The Court of Appeal has reserved its decision on John Banks' legal challenge to his conviction for making a false electoral donation return over his failed bid for the Auckland mayoralty.
The former MP is seeking to overturn his conviction related to money that internet entrepreneur Kim Dotcom donated to the campaign in 2010.
After being found guilty, Banks was sentenced to two months' community detention and ordered to carry out 100 hours of community work. His sentence has been suspended pending the outcome of his appeal.
A lawyer for Banks today suggested that Kim Dotcom and his wife Mona may have lied to the High Court about a luncheon his client attended at their home in Coatesville near Auckland.
At the court in Wellington today, Amanda Banks gave evidence about inquiries she made about two American businessmen who were at a lunch that she and her husband attended at the Dotcom mansion.

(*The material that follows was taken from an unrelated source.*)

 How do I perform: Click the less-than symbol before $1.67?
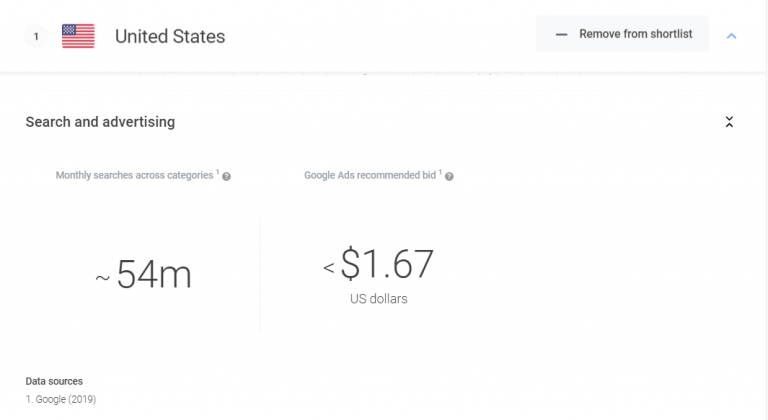[329, 268]
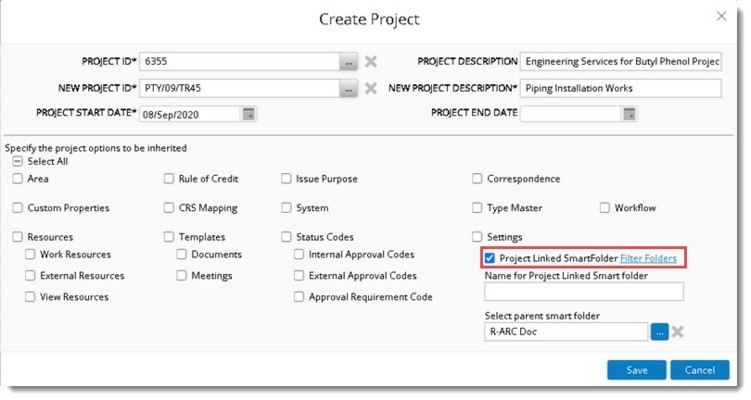
Task: Check the Custom Properties option
Action: (18, 208)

During Banks' trial it was said by the Dotcoms that the donations were discussed during that meal and only themselves and the Banks were present.
However, Ms Banks said that after the verdict she managed to find out the names of two American businessmen at the lunch and passed them on to her husband's lawyer. She admitted in cross-examination that could have been done before her husband went on trial.

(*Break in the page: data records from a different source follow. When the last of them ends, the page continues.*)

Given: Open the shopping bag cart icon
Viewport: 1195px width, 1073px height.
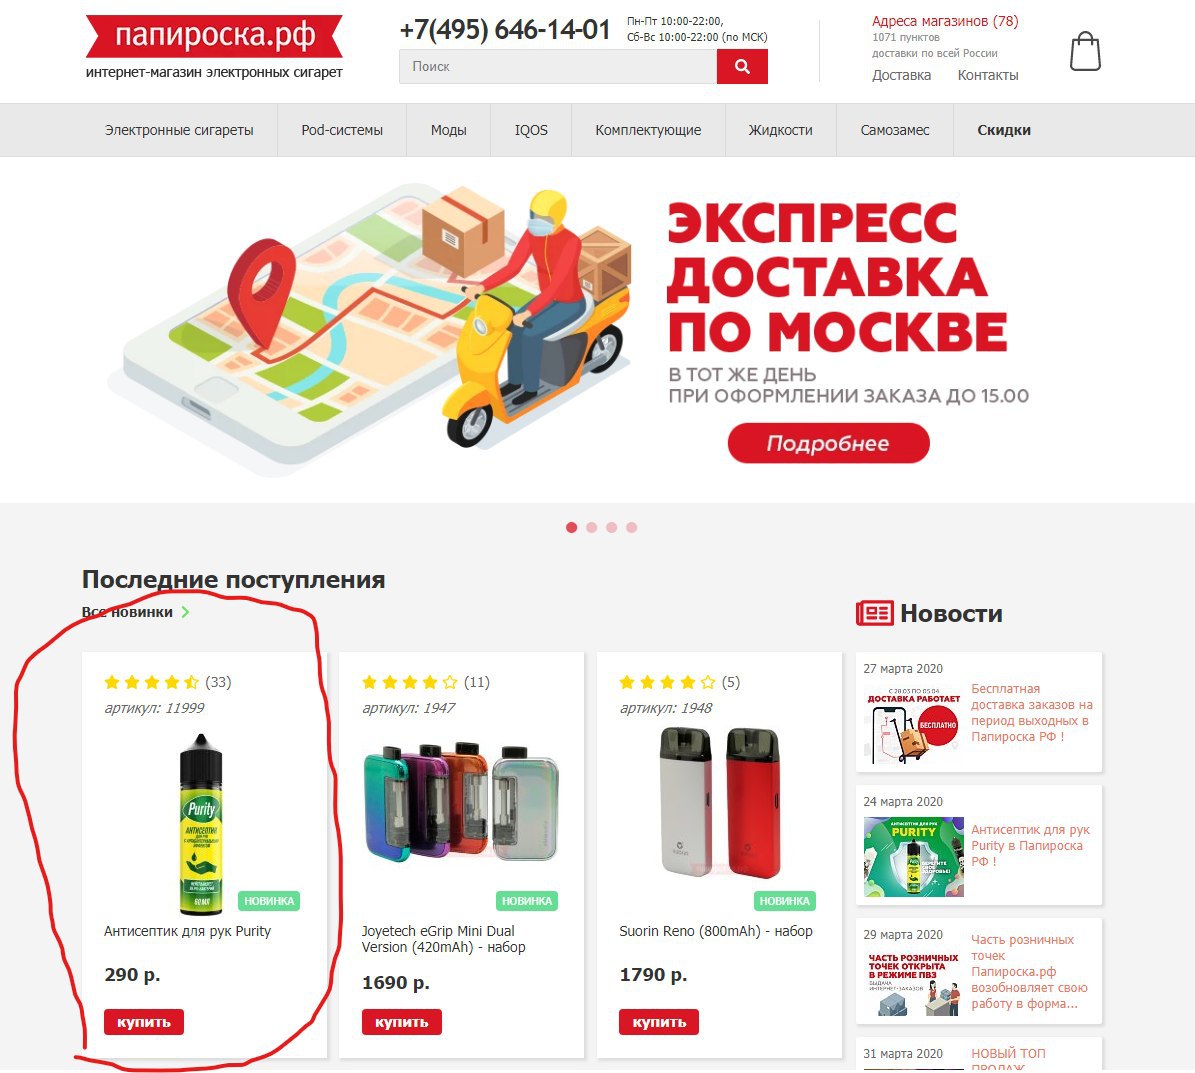Looking at the screenshot, I should pyautogui.click(x=1085, y=52).
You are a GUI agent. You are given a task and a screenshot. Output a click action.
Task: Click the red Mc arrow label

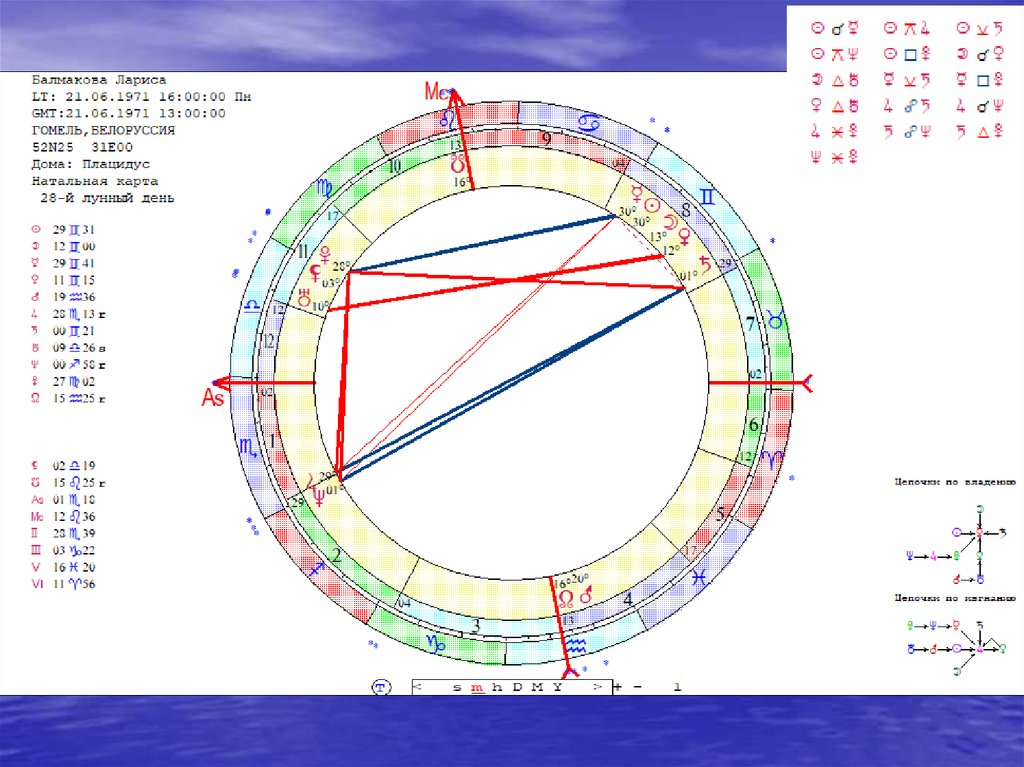(438, 92)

The Court of Appeal judges questioned whether her evidence was actually fresh, but Banks' lawyer David Jones, QC, said it was relevant.
Mr Jones said that when questioned about the Americans' presence at the lunch, Mr Dotcom described that as "a fantasy".
However, he said it must now be a real concern that evidence shows the men were there throughout the lunch and they say they heard no conversation about donations to the mayoralty campaign.
Mr Jones said the trial judge found that the Americans were not present - but if they were and the Dotcoms claimed otherwise, that must affect the judge's findings relating to the credibility and reliability of what the Dotcoms said in court.
In submissions, Crown lawyer Paul Dacre said regardless of what the American businessmen say, John Banks had said the donations were discussed at some stage when he and his wife visited the Dotcoms.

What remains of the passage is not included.